In 2011, according to a new report by Environment California, California’s total capacity exceeded 1,000 megawatts — up from less than 10 megawatts in 2000.
But according to the Interstate Renewable Energy Council, the state’s lead — California was home to two-thirds of all photovoltaic solar capacity in the country in 2008 — is shrinking slowly as other states, particularly New Jersey, provide incentives that are leading to a burst of new installations (and new complaints.
Data was available nationally through 2010, when California had 869 megawatts of installed capacity, as reflected in the chart above.
A report released on Tuesday by Environment California pinpoints the areas of California that are are home to the most rapid growth of solar power. Cities including Los Angeles have tripled their solar capacity since 2009, but San Diego leads the state in the number of installations on residential, commercial and government buildings (4,500) and overall capacity (37 megawatts).
Los Angeles is close behind in total capacity (36 megawatts) but less so in the number of installations (4,000). San Jose ranks third with 31 megawatts of capacity and 2,733 installations.
But it is in smaller cities, like the northern coastal city of Santa Cruz; Rocklin, in Sacramento’s eastern suburbs (where a videographer and I reported on solar expansion in 2006); Clovis, east of Fresno near the foothills of the southern Sierra; and Davis, the university town west of the state capital, where the willingness to install photovoltaic arrays has penetrated most deeply.
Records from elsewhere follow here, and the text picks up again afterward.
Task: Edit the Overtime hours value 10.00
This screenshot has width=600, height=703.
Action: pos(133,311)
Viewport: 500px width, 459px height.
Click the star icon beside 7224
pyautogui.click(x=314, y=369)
Each of these midsize cities has 10 photovoltaic arrays for every 1,000 residents.
Institutional investment, from municipal utilities to the Department of Defense, is also responsible for California’s continued growth in solar power. The Sacramento Municipal Utility District has long operated two solar arrays, with a combined capacity of 3.2 megawatts, while Edwards Air Force Base in the Mojave Desert is leasing 3,288 acres of its land for the construction of solar arrays whose capacity could exceed 500 megawatts.
The report’s authors in Environment California, an advocacy group, also recommend policy changes to provide more incentives to developers of small- and medium-size photovoltaic arrays.
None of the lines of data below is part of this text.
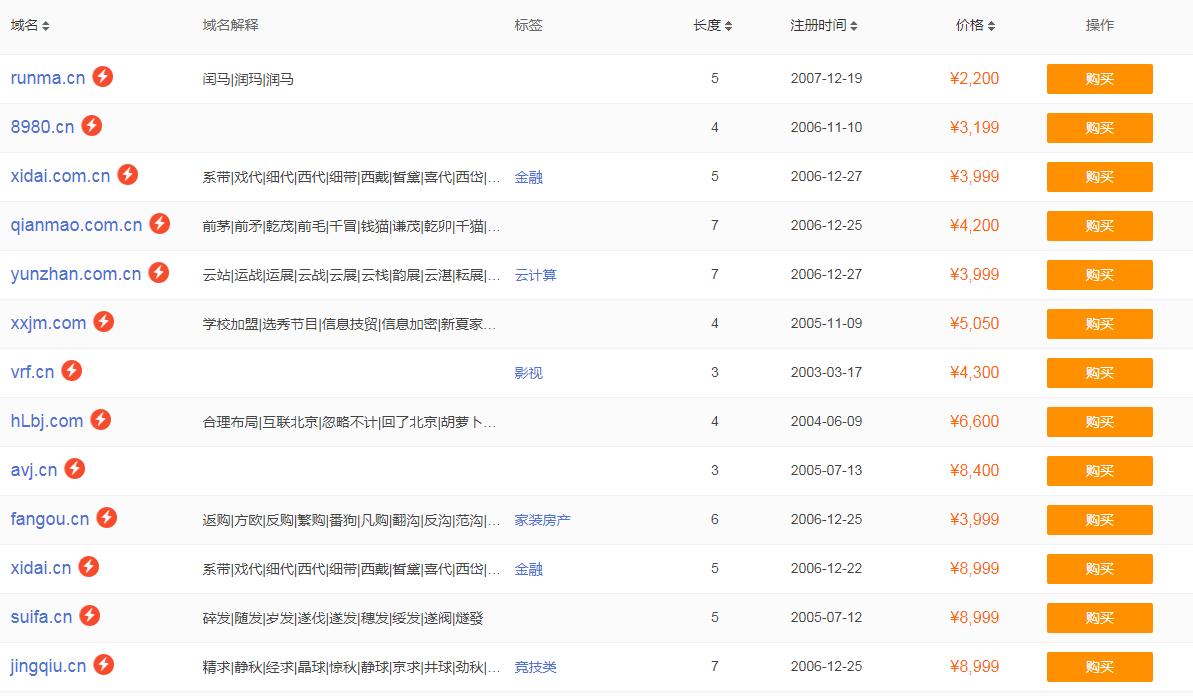Select the 影视 tag on vrf.cn row
The width and height of the screenshot is (1193, 696).
pos(528,373)
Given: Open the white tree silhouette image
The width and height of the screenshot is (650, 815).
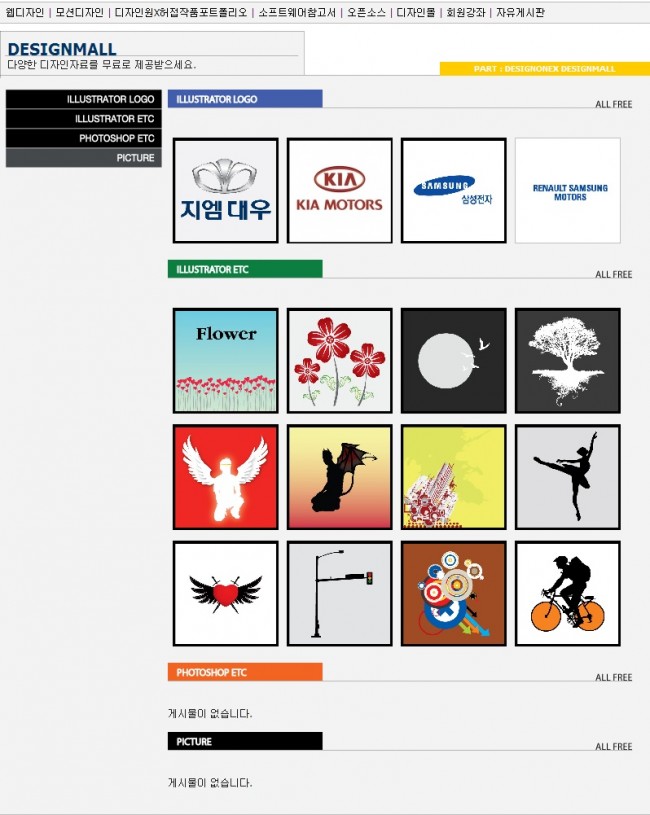Looking at the screenshot, I should (568, 361).
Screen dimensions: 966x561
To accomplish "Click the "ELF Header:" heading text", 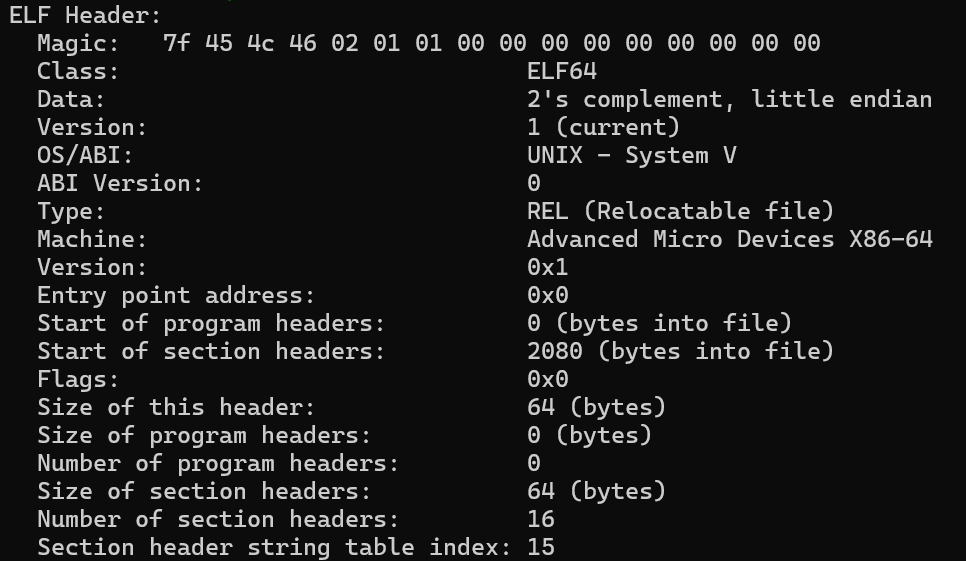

Specifically, they want residential solar users to have a greater share of the financial benefits. They also advocate, for developers of medium-size systems of 10 megawatts or less, a so-called “feed-in-tarriff” of the kind that propelled Germany’s growth in solar power systems and won support in France and Britain.
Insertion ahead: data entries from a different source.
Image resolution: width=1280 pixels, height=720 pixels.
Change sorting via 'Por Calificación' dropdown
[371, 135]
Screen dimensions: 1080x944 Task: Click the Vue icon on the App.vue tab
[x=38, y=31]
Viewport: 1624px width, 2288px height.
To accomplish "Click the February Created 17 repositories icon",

Instead of limiting rebates to money already paid to the utility, the tariff permits owners of such systems to continue to receive compensation from utilities, even if it is in excess of the total payments they have made to the utility.
The report also supports new financing methods allowing a homeowners to share the cost of installation (often more than $20,000) with their utilities and to pay off their dept through surcharges on their monthly bills.